:: Data shown ::
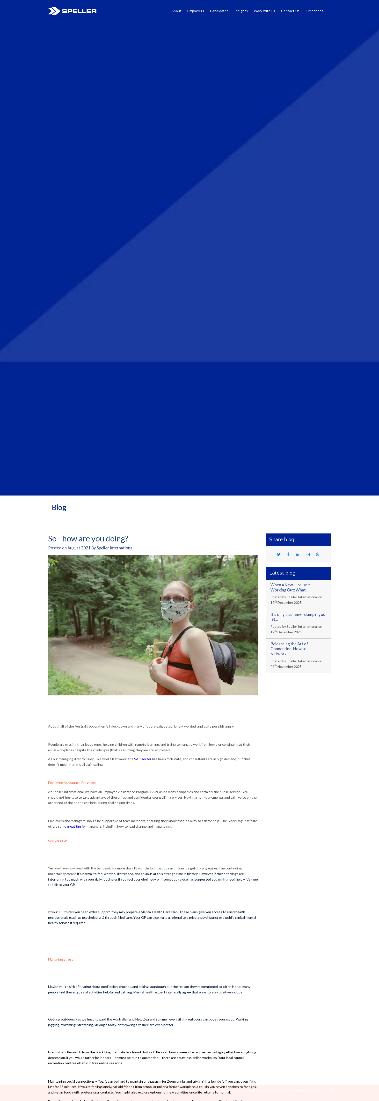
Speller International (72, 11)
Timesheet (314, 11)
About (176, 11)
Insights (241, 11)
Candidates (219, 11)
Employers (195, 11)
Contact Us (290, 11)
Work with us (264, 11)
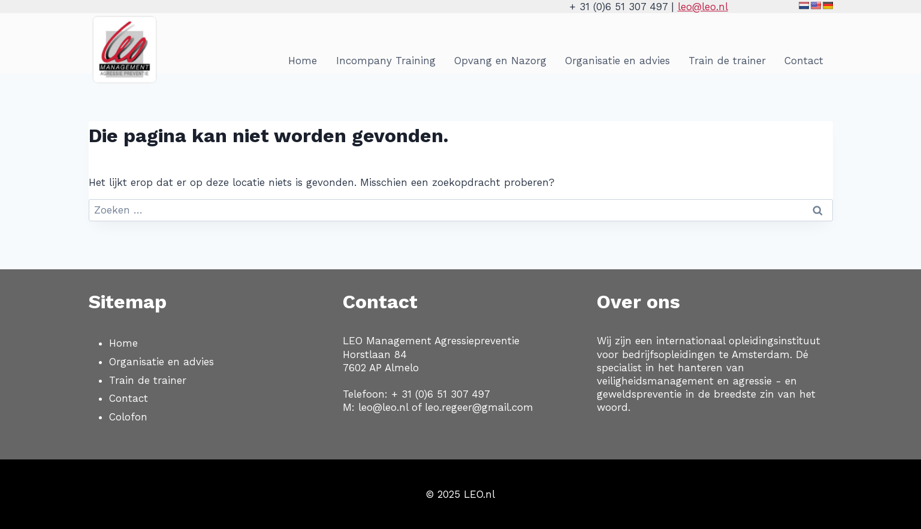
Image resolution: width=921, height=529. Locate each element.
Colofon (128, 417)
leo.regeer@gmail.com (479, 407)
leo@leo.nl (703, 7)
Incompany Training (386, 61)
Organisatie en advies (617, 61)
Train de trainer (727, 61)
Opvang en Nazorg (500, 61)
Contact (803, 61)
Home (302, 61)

:: What you are asked to do ::
Reproduce all of the material above word for word, leaving out the pictures.

:: Exercise output ::
Speller International (72, 11)
Timesheet (314, 11)
About (176, 11)
Insights (241, 11)
Candidates (219, 11)
Employers (195, 11)
Contact Us (290, 11)
Work with us (264, 11)
Image resolution: width=921, height=529. Locate each element.
Colofon (128, 417)
leo.regeer@gmail.com (479, 407)
leo@leo.nl (703, 7)
Incompany Training (386, 61)
Organisatie en advies (617, 61)
Train de trainer (727, 61)
Opvang en Nazorg (500, 61)
Contact (803, 61)
Home (302, 61)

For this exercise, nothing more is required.